Ему казалось, что его дружок Саня Ведерников звонит из далекого беззаботного мира, где все в порядке и бабушки не засыпают среди бела дня.
- Жду тебя у входа. В четыре. Пятки три лучше! Усек?
Счастливый мир отключился.
Сегодня юный Шаров впервые думал о бабушке по-иному - без практической надобности. Почему-то вспомнил, как в раннем детстве она надевала ему под шапку платочек, чтобы мех не кололся и не задувал ветер. Когда он подрос, то стал стесняться этого платочка... И еще стал обижаться, когда говорили, что он похож на бабушку. Как это мальчик похож на бабушку?! Ведь если ребята узнают об этом - засмеют! Он смотрелся в зеркало, стараясь убедить себя, что не похож. Но у него был нос бугорком, подбородок со впадинкой, волосы рыжеватые, как у бабушки...
Вспомнил, как много лет назад он с Баваклавой ездил в автобусе в лес, и бабушка рассказывала ему про деревья:
- Зимой все деревья одинаковые. А весной проклюнутся листья, и деревья станут разными. Польет сильный дождь. Глазастые цветы одуванчика запахнут медом и будут мазать нос желтой пыльцой.
Маленький Шаров испробовал цветок своим носом, а потом спросил:
- Как спят деревья?
- Стоя, - ответила бабушка, - покачиваются и спят.
Он задрал голову и увидел светло-зеленые кроны, которые покачивались и как бы плыли в голубом небе над головой.
- Они и сейчас спят, раз качаются?
Вместо ответа бабушка подвела его к осине. Ствол был гладким и зеленым, как гимнастерка солдата. Бабушка показала ему дырочку - вход в дупло - и велела прижаться к стволу ухом. И он услышал, как поет дерево. Тихо, тоненько, звонко.
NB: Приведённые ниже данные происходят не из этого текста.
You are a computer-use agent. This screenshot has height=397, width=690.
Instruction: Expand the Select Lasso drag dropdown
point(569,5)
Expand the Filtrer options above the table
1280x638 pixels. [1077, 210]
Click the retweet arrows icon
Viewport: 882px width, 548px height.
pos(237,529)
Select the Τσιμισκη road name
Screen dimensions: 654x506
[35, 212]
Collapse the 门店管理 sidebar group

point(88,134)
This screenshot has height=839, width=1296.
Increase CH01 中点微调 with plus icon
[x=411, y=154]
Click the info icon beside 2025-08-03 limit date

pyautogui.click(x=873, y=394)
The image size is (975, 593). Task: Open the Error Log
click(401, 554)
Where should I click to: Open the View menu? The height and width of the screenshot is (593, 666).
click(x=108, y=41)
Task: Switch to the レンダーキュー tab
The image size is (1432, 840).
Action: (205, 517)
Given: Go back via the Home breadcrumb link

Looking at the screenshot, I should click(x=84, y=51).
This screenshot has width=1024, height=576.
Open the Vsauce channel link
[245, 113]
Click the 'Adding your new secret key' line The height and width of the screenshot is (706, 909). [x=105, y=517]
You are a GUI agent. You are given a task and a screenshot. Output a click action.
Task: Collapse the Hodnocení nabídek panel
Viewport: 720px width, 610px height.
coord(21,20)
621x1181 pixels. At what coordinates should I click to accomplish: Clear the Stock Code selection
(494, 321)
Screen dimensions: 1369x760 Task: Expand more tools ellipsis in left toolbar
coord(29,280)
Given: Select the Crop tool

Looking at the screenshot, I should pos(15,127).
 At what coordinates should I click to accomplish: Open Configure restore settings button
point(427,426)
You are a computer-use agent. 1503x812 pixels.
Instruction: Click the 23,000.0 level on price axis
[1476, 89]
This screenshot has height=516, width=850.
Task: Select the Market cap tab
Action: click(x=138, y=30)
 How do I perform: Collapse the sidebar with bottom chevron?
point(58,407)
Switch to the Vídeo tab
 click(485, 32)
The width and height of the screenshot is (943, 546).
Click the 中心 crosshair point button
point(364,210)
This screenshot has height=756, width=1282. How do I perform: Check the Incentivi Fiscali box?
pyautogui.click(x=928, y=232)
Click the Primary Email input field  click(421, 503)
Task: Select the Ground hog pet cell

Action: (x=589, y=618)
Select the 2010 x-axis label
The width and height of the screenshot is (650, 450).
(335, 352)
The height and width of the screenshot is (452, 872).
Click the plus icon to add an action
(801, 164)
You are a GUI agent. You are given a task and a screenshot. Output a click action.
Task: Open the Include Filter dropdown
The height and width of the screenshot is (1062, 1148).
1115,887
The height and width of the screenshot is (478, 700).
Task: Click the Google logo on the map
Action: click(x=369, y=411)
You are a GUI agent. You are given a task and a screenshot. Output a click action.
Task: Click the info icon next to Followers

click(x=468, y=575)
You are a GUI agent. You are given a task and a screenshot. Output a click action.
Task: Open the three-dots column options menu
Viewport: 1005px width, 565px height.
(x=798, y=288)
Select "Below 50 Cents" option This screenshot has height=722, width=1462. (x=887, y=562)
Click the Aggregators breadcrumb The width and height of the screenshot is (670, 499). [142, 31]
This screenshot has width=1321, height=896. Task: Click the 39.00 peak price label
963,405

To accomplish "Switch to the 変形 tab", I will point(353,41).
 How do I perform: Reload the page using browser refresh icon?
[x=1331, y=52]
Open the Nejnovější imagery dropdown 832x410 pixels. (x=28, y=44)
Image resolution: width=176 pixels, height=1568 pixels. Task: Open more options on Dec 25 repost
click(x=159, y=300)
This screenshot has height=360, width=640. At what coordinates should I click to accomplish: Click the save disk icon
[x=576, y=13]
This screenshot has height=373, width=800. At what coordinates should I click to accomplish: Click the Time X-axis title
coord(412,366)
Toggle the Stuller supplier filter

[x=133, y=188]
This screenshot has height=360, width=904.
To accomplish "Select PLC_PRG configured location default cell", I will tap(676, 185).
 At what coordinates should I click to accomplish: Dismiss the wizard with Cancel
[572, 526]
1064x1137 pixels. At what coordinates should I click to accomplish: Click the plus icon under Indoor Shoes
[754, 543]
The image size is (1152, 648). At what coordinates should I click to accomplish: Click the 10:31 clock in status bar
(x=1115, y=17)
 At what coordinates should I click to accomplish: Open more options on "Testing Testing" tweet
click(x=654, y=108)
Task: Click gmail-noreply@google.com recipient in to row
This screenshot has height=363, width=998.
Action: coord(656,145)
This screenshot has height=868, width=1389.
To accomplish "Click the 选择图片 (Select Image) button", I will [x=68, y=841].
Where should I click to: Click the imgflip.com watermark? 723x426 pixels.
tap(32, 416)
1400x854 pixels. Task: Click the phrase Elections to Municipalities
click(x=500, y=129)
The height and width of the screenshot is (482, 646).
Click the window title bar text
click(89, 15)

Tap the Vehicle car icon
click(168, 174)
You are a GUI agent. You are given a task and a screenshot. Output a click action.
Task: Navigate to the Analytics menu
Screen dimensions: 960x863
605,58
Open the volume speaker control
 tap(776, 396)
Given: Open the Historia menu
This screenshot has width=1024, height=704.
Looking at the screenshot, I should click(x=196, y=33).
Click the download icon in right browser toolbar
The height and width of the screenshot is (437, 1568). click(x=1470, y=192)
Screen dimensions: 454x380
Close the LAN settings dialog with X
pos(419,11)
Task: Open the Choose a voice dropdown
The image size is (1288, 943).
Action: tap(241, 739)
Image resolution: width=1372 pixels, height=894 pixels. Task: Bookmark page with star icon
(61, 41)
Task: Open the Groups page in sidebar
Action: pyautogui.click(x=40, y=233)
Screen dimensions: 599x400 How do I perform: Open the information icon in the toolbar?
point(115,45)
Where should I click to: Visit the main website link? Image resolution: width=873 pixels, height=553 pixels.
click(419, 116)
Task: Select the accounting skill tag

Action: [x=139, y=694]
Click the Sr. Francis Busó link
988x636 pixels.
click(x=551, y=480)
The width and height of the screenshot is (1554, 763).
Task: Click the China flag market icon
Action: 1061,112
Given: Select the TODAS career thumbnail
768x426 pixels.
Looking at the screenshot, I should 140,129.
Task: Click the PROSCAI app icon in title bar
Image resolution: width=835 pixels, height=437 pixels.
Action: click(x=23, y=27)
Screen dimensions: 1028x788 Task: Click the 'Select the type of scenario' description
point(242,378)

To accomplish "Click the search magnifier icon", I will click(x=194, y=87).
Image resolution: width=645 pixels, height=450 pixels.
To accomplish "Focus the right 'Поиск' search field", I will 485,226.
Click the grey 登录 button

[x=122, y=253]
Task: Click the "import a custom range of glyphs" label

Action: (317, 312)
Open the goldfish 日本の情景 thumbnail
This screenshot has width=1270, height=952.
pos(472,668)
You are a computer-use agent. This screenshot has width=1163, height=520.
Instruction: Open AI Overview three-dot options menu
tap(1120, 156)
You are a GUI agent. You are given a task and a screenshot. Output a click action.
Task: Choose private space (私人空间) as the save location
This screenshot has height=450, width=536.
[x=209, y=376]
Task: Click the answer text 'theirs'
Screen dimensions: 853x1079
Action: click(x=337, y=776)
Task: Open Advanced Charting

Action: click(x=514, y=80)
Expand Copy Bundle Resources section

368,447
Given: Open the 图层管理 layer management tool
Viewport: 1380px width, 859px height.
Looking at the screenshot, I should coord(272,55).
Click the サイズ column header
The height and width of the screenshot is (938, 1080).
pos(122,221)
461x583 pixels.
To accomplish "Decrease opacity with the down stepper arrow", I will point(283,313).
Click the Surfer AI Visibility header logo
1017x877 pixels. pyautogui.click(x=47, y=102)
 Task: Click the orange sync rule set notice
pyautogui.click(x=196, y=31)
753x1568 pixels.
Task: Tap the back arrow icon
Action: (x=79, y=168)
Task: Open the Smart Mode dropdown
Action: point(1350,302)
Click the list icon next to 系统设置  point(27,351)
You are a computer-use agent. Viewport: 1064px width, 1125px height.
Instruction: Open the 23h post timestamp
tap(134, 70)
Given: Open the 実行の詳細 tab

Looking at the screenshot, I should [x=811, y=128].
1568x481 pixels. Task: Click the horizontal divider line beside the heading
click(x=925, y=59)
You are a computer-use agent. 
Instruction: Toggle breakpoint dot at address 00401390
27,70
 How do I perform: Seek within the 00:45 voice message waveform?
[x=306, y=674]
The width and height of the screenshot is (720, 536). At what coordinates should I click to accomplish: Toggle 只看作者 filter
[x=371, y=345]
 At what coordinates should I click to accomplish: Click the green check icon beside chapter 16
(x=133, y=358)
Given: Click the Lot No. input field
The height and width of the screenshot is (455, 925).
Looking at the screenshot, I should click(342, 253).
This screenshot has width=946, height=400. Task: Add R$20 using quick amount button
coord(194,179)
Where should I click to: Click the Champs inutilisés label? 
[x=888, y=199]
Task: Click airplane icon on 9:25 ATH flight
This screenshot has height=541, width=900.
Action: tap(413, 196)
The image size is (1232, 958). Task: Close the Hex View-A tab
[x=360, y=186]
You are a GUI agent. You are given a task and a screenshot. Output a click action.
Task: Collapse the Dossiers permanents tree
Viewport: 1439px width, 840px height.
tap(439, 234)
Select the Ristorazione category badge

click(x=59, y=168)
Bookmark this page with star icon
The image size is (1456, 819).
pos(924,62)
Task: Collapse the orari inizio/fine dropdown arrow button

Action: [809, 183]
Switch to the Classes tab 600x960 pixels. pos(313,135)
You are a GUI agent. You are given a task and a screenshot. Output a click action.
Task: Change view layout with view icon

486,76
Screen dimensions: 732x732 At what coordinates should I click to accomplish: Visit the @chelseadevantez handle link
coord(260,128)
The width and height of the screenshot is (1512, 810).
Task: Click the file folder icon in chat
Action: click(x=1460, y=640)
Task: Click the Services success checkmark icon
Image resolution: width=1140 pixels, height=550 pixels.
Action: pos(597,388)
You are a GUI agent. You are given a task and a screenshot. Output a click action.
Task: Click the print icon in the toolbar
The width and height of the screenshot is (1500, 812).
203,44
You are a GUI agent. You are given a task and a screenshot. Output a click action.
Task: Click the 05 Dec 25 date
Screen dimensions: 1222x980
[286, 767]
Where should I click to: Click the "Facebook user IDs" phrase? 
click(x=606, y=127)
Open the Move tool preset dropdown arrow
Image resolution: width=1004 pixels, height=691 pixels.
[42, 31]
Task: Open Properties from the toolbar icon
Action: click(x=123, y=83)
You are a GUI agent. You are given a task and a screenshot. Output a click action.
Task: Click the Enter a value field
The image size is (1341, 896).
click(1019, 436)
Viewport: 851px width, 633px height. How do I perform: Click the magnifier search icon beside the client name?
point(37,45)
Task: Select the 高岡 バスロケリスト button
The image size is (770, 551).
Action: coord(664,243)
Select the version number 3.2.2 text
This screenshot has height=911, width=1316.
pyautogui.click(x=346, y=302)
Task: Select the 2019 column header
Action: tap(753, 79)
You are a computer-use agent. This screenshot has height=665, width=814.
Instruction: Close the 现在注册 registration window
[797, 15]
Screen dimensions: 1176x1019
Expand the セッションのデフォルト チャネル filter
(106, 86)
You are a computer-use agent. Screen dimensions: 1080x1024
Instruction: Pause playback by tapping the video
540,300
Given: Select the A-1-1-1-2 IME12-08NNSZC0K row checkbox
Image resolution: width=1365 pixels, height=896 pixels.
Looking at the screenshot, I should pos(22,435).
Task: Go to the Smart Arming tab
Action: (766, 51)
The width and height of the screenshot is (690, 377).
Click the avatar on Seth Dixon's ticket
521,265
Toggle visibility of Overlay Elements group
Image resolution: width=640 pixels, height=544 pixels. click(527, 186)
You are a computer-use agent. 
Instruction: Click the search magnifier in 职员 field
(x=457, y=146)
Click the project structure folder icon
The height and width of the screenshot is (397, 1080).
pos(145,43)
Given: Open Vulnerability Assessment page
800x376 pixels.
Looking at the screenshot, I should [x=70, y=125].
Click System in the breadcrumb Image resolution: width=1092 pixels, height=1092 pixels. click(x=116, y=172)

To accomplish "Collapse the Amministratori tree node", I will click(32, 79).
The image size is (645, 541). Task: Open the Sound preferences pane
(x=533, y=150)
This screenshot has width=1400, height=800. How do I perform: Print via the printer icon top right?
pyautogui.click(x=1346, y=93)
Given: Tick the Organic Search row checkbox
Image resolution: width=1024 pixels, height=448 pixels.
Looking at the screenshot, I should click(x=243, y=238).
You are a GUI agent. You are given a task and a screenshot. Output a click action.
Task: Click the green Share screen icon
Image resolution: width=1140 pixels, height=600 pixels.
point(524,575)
- Почему оно поет? - спросил мальчик.
- В дупле живут птицы.
И тогда маленький Шаров решил: "Деревья спят стоя, а в животе у них поют птицы. Хорошо быть деревом!"
Юный Шаров вздохнул и нехотя направился в ванную, отмывать свои черные пятки.
Стоя под душем, пыхтя и роняя на пол хлопья мыльной пены, он попробовал дотянуться до спины, но руки оказались коротки. Мочалка скользила по бокам, едва касаясь лопаток, дальше же было достать невозможно, и он чуть было не крикнул по привычке:
"Баваклава, потри спину!" Но вовремя спохватился. В третий раз намылил живот - его удобно было мыть - и тер мочалкой до тех пор, пока живот не порозовел. Пятки же отскоблить так и не удалось, они остались темными. Потом он долго стоял под душем с закрытыми глазами и чувствовал, как теплые водяные шнурочки облегают тело.
Чистую рубашку без бабушкиной помощи найти так и не смог.
Выходя из дома, мальчик встретил соседа Ивана Рахилло. Сосед был крупным седым мужчиной, с лицом красным, словно только что помытым снегом. Когда-то сосед был военным летчиком, летал на Севере и однажды привез домой пойманного на льдине белого медвежонка Умку.
- Здравствуй, юный Шаров! - сказал сосед и поднял для приветствия руку. Это он придумал называть Лёню "юный Шаров". - Как твои успехи?
Не было сегодня у юного Шарова никаких успехов. Он пожал плечами и сказал:
- Иду во Дворец водного спорта.
- Прекрасно, - сказал бывший летчик. - Ты знаешь, где у тебя находятся почки?
Мальчик пожал плечами: не знал.
- Может быть, у тебя вовсе нет почек?
- Если полагается - есть, - неуверенно ответил он соседу.
Он думал, что сосед начнет его стыдить за незнание, но, вопреки ожиданиям, Иван Рахилло воскликнул:
- Это хорошо, что ты не знаешь, где находятся почки. Я, к сожалению, отлично знаю. Болят они у меня.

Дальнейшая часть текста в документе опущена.